■ TASK BRIEF: List every person named in the UBC Reports article that follows.

UBC Reports | Vol. 54 | No. 9 | Sep. 4, 2008

Aspiring Planners and Engineers Bridge Divide

By Brian Lin

Aspiring civil engineers and community planners at UBC are getting a head start in the art of cross-disciplinary collaboration thanks to a unique arrangement that brings together graduate, undergraduate and real-world classrooms.

“Civil engineers and planners typically work together as professionals and often face challenges in communicating ideas from different perspectives,” says Susan Nesbit, instructor of Civil 202, a required course for approximately 100 second-year undergraduate students. “But there’s virtually been no linkage between the two professions at the educational level.”

Last year, Nesbit and Margo Fryer, an assistant professor in the School of Community and Regional Planning (SCARP), synchronized activities in their respective courses and created a one-of-a-kind learning experience. Graduate students in Fryer’s course served as mentors to Nesbit’s teams of undergraduate civil engineering students. Each team chose a non-profit organization in the Metro Vancouver Area and carried out projects during Reading Week designed to further their understanding of social and environmental sustainability.

“The activities are intended to show our students how to work with organizations and individuals from diverse cultures,” says Fryer, who is also founding director of the UBC Community Learning Initiative, a university-wide effort to help faculty and students incorporate community service-learning in learning activities.

Civil engineering student Jeffrey Wong helped build cold frames for the YWCA rooftop garden, which provides vegetables to low-income families living in Vancouver’s Downtown Eastside. Cold frames serve as miniature greenhouses that allow seedlings to germinate in late winter for transplanting in early spring. Wong’s team opted for boiled linseed oil instead of synthetic chemicals for wood treatment, and recycled windows and shower doors for glass panels.

■ DATA LINES:

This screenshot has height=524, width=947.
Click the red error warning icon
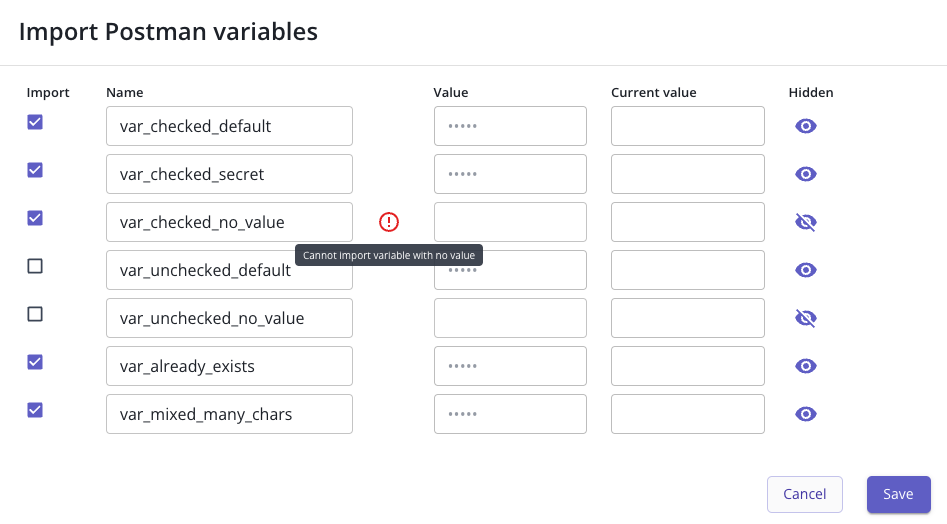(x=389, y=222)
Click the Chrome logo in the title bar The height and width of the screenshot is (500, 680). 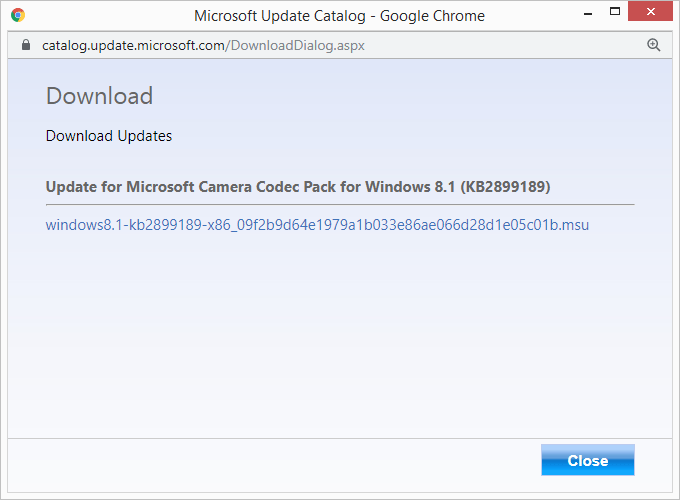pos(18,15)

■ WRITTEN REPLY: Brian Lin, Susan Nesbit, Margo Fryer, Jeffrey Wong